This morning we celebrate the great feast of Easter. It is the high-point of the liturgical year. We commemorate the anniversary of the resurrection of our Lord and Saviour Jesus Christ. Of course, this is something we do every week when on Sunday, the first day of the week, we celebrate the Eucharist as a whole community. Jesus rose on the first day of the week and so we keep it as our day of rest.
But once a year we celebrate the resurrection big-time. We work our way through the season of Lent which is for us a time of increased prayer and fasting and then we observe the sequence of events which led up to the resurrection namely, the entry into Jerusalem, the Last Supper, the arrest, trial and scourging of Jesus, his death on the Hill of Calvary and then in a blaze of light we celebrate the resurrection.
It is as if we insert ourselves into those events which took place almost two millennia ago. It is as if we were there. It is as if we are actually experiencing those events at first hand. And through the action of the liturgy we are deeply moved as we witness what happened to Jesus during that most momentous week. We identify with him in his suffering and we mourn him in his death. But on this most beautiful morning we rejoice. We rejoice as we recall how Christ rose from the dead, we rejoice as we witness the emptiness of the tomb and we rejoice in the knowledge that he appeared to Mary Magdalen and the other disciples.
Of course, we also realise the consequences of his resurrection. We know that by his death and resurrection Christ has wiped clean the slate for us. He has washed away our sins and, once our earthly existence is over, he invites us to join him in his heavenly Kingdom. This invitation is not unconditional, of course, it does depend on our sorrow for sin and our determination to live as best we can in the way that he wants. But for us to be given such a wonderful gift by such a loving Saviour is something that fills our hearts with joy and thanksgiving.
So today is a celebration, today is a day of joy, it is a day of thanksgiving. After the long days of Lent we can now rejoice; rejoice that the victory over sin has been won and rejoice that the promises of God have been fulfilled.
I guess that today a lot of chocolate will be consumed and nice dinners will be enjoyed. Maybe there will be Easter Egg hunts and surely there will be plenty of family time spent together. Maybe relatives will be coming or perhaps you will go to visit them. This is as it should be, this is how we celebrate a feast.

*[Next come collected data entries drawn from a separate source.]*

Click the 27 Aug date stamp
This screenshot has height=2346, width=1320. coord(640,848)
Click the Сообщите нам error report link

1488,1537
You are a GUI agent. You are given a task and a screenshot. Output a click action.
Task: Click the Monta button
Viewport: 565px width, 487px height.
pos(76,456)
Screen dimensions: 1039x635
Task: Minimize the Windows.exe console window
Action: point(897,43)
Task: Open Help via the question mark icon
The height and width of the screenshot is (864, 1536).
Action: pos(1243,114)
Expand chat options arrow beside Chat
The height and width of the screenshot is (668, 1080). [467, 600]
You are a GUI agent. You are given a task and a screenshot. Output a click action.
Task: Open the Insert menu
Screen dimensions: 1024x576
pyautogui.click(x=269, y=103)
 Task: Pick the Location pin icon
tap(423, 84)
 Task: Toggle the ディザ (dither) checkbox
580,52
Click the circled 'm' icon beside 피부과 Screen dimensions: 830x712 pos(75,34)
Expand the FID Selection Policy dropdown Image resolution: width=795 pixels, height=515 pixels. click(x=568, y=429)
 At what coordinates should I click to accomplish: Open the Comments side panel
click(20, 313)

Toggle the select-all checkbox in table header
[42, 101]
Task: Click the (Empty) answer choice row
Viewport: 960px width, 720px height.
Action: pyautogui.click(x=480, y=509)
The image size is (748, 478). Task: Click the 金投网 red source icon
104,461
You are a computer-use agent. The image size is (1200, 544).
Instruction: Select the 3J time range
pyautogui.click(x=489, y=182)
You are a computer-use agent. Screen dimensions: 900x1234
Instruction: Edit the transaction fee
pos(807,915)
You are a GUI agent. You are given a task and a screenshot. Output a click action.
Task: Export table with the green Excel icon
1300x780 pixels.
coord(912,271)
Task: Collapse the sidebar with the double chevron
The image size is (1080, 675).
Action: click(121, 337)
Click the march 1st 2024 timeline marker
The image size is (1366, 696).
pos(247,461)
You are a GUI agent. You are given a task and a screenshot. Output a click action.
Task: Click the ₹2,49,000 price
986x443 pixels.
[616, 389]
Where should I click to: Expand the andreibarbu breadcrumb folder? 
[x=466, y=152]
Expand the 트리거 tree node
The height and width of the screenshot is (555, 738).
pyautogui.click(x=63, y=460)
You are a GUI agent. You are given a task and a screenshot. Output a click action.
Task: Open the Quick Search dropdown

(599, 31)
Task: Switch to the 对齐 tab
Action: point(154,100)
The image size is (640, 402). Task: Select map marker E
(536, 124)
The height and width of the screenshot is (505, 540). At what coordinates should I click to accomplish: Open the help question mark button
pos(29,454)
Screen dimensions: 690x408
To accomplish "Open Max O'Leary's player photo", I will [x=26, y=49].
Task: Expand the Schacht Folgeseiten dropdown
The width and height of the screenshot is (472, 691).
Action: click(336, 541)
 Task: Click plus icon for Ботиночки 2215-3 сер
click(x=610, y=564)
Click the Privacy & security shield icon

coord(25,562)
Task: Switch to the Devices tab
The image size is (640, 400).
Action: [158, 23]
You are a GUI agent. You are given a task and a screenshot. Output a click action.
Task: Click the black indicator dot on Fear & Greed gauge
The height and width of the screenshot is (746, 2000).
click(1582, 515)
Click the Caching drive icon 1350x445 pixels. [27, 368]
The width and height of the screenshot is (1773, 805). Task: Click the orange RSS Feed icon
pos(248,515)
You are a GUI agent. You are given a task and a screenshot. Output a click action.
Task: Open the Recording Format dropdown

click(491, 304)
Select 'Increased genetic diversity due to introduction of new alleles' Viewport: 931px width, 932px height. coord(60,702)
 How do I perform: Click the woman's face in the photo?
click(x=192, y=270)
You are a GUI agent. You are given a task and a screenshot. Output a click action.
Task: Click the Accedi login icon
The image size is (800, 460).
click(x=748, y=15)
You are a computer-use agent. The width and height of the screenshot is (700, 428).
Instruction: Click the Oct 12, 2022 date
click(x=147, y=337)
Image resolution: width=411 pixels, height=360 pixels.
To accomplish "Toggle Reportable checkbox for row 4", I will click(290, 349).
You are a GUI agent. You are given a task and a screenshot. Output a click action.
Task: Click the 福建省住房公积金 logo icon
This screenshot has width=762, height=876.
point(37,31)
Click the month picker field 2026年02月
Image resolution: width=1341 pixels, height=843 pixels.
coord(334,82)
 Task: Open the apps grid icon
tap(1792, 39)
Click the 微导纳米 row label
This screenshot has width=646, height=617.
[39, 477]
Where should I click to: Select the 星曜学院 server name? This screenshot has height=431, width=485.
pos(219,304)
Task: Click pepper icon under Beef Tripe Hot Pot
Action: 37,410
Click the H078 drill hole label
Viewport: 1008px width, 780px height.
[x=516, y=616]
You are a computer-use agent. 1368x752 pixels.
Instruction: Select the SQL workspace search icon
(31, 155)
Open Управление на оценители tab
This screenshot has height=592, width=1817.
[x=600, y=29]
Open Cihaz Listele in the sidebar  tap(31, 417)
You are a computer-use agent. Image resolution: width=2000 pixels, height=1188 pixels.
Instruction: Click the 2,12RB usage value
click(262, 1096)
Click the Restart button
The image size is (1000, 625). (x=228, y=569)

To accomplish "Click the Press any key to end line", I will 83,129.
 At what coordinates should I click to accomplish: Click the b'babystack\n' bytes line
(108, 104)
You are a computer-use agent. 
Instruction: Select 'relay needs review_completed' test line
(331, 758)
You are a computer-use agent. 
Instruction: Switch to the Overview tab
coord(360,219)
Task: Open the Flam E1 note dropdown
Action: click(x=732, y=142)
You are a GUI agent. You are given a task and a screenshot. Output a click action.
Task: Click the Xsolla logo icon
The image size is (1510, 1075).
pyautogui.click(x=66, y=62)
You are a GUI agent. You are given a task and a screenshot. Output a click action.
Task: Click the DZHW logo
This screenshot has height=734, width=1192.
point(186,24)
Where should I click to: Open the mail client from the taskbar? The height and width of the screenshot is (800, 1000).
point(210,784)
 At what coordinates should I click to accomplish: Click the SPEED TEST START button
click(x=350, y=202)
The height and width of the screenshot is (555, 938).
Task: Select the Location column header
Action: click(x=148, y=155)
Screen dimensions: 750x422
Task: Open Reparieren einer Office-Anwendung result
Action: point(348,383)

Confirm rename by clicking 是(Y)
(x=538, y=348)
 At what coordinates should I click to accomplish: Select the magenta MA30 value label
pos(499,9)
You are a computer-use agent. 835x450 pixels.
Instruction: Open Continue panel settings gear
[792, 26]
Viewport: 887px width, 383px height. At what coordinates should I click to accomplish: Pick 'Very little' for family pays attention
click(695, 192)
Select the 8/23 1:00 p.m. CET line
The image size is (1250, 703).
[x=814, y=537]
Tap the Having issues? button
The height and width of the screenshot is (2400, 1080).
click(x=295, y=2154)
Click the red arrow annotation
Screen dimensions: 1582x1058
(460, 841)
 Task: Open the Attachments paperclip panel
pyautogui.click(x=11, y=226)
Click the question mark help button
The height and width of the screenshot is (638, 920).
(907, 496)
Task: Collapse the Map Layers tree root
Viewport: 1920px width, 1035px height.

But we must not allow our enjoyment to obscure what this great day is all about. We must realise that the first Easter Day was the most decisive intervention of God into our world. We know that there was an enormously long lead-up taking very many centuries and which included other interventions by God such as the Great Flood and the Exodus. We know too that God sent a good number of Prophets to teach his people, even if most of them were mistreated by the people. But eventually he sent his only Son into the world to bring us the Good News of the Gospel.
Having maltreated the Prophets, the so-called Chosen People went on to do the most despicable thing that has ever happened: they put to death God’s only son. And how does God respond? Instead of unleashing his wrath, he turns the tables on us and wipes out our sins and opens for us the road to heaven. We have indeed an inexplicable God, we have a God who breaks all the rules, we have a God who in the face of a catastrophe turns it into the greatest possible good for mankind.
This is the reason we rejoice; this is the reason we celebrate. We exult in the fact that God loves us despite the fact of our human race doing its very worst. We glory in the fact that he loves us in the face of humanity’s complete rejection of him. As we mark this great feast, we realise that God loves us because we are his creation and he wants to share his life with us. We praise and thank him for what was achieved on that first Easter Day, we carry this Good News to the people around us and we celebrate and delight in that fact that we have such a great and loving God.